◆ **RECORDS PROVIDED**
Content starts

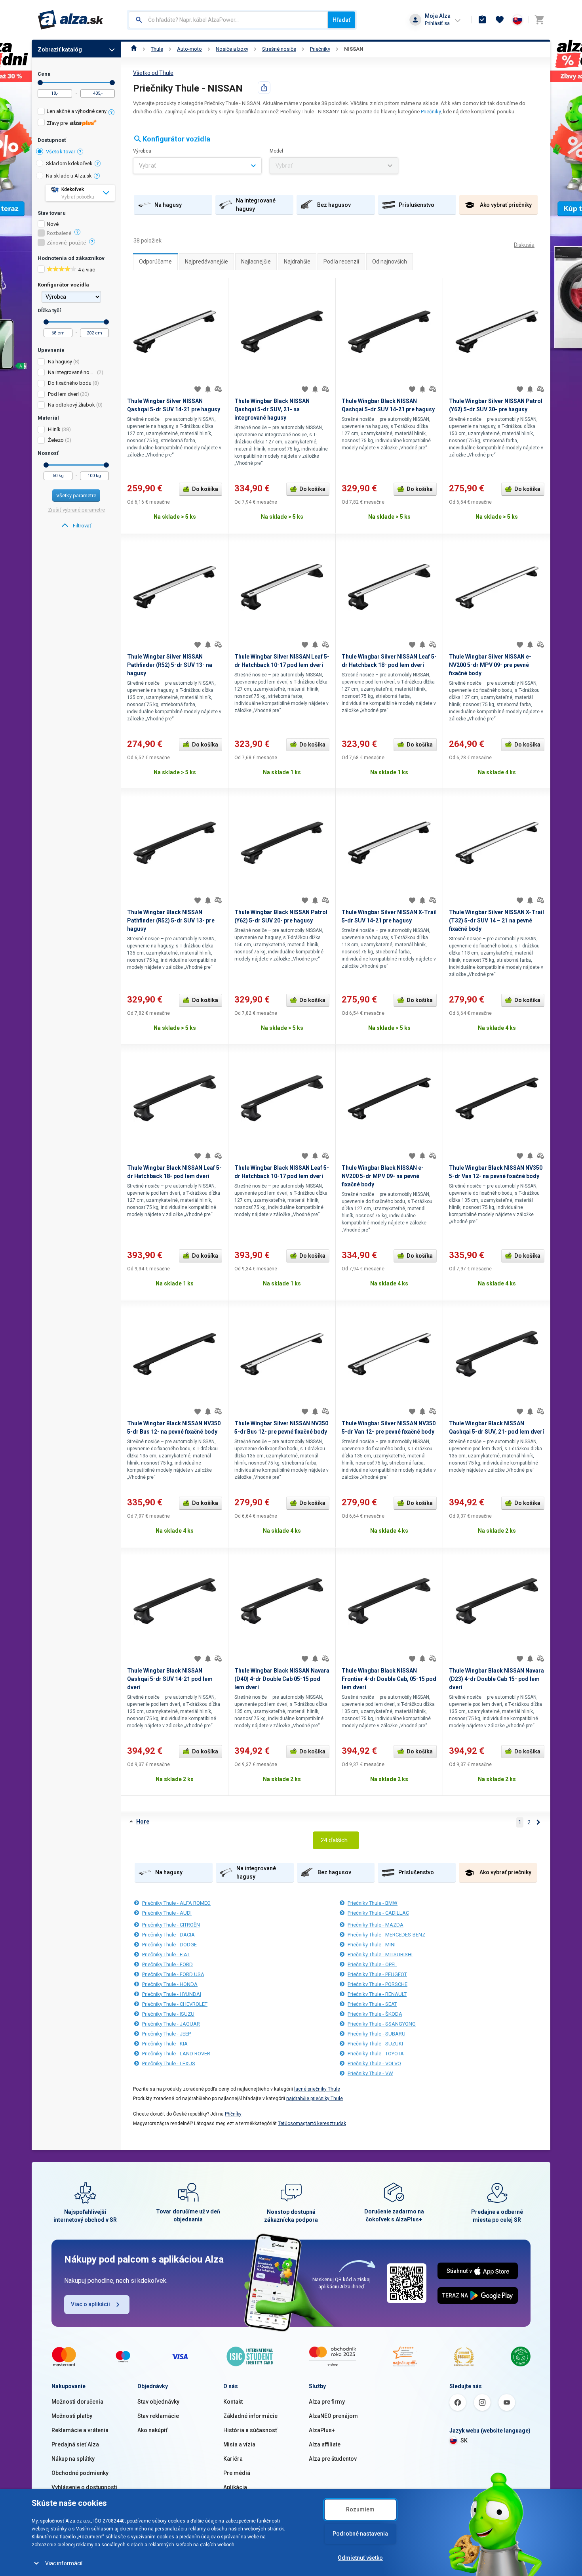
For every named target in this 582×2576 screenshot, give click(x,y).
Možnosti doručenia (77, 2401)
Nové (53, 224)
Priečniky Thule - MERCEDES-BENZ (386, 1935)
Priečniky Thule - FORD (167, 1964)
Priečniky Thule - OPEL (372, 1964)
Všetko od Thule (153, 73)
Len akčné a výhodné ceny (77, 111)
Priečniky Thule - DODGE (169, 1945)
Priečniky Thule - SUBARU (376, 2034)
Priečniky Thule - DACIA (168, 1935)
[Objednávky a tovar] (482, 20)
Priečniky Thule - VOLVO (374, 2063)
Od (40, 82)
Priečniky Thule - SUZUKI (375, 2044)
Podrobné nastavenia (360, 2533)
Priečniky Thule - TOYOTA (376, 2054)
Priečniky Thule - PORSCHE (377, 1984)
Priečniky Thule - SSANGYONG (382, 2024)
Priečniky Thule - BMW (373, 1903)
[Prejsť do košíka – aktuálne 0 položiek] (539, 20)
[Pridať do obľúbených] (198, 389)
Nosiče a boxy (232, 49)
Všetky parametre (76, 495)
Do (112, 82)
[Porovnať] (218, 389)
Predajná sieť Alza (75, 2444)
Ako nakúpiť (152, 2430)
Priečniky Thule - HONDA (170, 1984)
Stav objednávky (158, 2401)
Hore (142, 1821)
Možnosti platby (71, 2416)
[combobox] (228, 19)
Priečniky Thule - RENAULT (377, 1994)
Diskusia (524, 245)
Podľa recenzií (341, 261)
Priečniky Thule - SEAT (372, 2004)
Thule (157, 49)
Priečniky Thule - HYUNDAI (171, 1994)
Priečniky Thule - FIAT (166, 1954)
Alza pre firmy (327, 2401)
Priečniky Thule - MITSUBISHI (380, 1954)
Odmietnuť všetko (360, 2558)
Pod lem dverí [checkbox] (63, 394)
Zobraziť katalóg (60, 49)
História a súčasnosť (250, 2430)
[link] (76, 526)
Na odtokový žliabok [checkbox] (71, 405)
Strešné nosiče (279, 49)
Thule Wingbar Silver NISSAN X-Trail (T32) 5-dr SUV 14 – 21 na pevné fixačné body (496, 920)
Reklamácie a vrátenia (79, 2430)
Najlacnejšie (256, 261)
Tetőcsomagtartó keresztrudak (312, 2123)
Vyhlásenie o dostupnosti (84, 2487)
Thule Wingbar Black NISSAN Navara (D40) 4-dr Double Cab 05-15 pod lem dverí (281, 1678)
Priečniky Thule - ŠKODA (375, 2014)
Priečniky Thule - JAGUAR (171, 2024)
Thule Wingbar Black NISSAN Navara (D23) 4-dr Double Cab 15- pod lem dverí (496, 1678)
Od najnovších (389, 261)
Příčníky (233, 2114)
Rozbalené (59, 233)
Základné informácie (250, 2416)
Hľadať (341, 20)
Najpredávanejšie (206, 261)
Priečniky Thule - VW (370, 2073)
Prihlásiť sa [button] (437, 23)
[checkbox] (76, 112)
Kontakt (233, 2401)
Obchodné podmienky (79, 2473)
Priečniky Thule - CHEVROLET (174, 2004)
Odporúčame (155, 261)
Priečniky (320, 49)
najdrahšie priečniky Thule (314, 2098)
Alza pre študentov (333, 2459)
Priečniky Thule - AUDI (167, 1913)
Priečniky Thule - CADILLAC (378, 1913)
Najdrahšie (297, 261)
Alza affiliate (324, 2444)
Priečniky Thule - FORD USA (173, 1974)
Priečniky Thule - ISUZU (168, 2014)
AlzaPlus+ (322, 2430)
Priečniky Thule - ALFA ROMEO (176, 1903)
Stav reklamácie (158, 2416)
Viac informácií (63, 2563)
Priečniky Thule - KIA (165, 2044)
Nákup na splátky (73, 2459)
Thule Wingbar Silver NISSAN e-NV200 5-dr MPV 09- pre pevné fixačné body (490, 664)
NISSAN (353, 49)
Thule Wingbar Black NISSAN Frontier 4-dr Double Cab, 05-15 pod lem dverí (389, 1678)
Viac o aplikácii (90, 2304)
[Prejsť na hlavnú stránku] (70, 20)
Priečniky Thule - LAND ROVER (176, 2054)
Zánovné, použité (66, 243)
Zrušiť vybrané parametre (76, 510)
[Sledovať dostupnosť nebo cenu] (208, 389)
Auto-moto (189, 49)
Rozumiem (360, 2509)
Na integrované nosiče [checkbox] (72, 372)
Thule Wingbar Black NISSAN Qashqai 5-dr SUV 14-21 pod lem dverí (170, 1678)
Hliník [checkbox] (54, 429)
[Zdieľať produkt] (264, 87)
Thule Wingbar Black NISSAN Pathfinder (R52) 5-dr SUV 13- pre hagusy (171, 920)
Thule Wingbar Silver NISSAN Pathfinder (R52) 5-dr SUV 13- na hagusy (169, 664)
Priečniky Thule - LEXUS (168, 2063)
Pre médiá (236, 2473)
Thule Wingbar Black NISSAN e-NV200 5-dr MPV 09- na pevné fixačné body (383, 1176)
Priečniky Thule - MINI (372, 1945)
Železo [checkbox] (56, 440)
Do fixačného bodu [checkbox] (69, 383)
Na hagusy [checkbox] (60, 362)
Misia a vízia (239, 2444)
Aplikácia (235, 2487)
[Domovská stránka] (134, 48)
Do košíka (205, 489)
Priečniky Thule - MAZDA (375, 1925)
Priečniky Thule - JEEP (166, 2034)
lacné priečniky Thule (317, 2089)
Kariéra (233, 2459)
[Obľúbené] (499, 20)
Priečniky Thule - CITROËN (171, 1925)
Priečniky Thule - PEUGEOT (377, 1974)
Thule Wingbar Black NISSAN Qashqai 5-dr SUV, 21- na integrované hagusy (272, 409)
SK (464, 2440)
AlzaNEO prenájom (333, 2416)
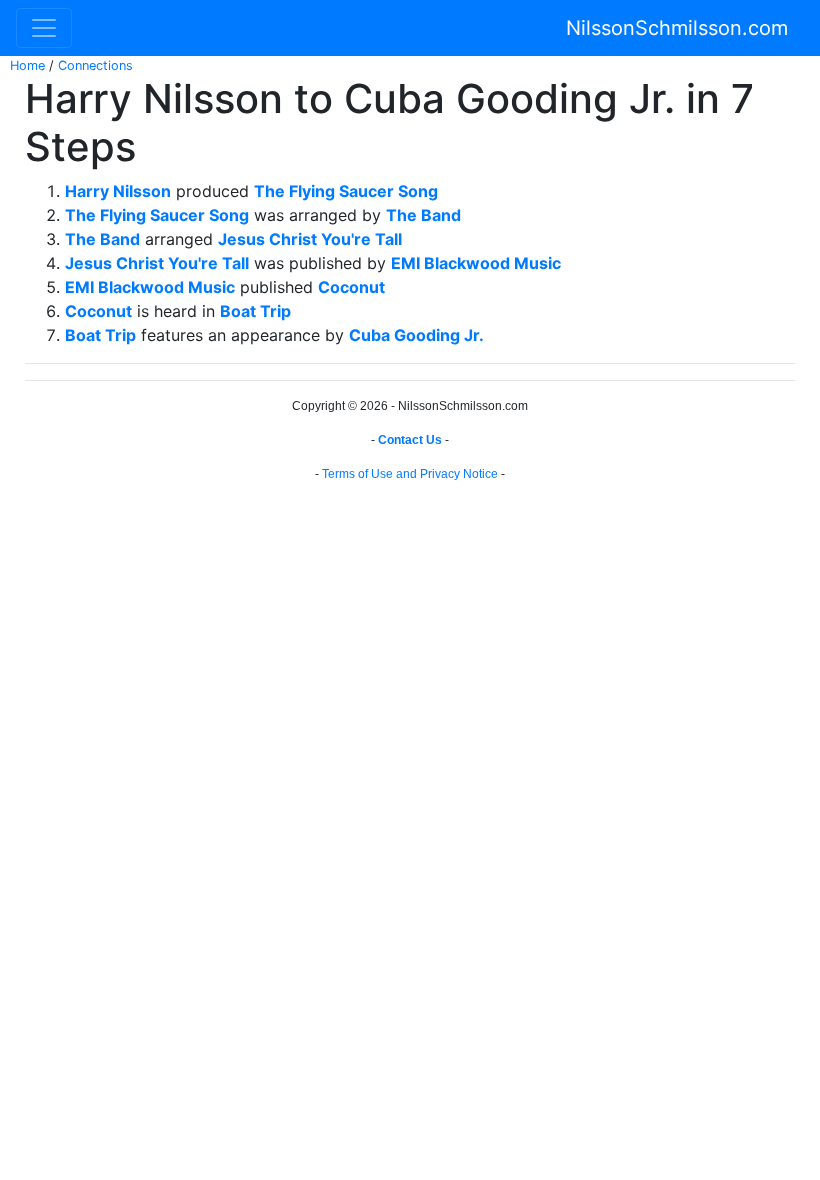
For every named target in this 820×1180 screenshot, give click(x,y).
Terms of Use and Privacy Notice (410, 474)
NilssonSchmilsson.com (677, 28)
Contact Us (410, 440)
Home (27, 65)
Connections (95, 65)
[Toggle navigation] (44, 28)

Content ends

◆ **ASSIGNMENT**
Nothing but a number belongs in the answer: the number of lines above that contain "Navara".

◆ **OUTPUT OF THE TASK**
2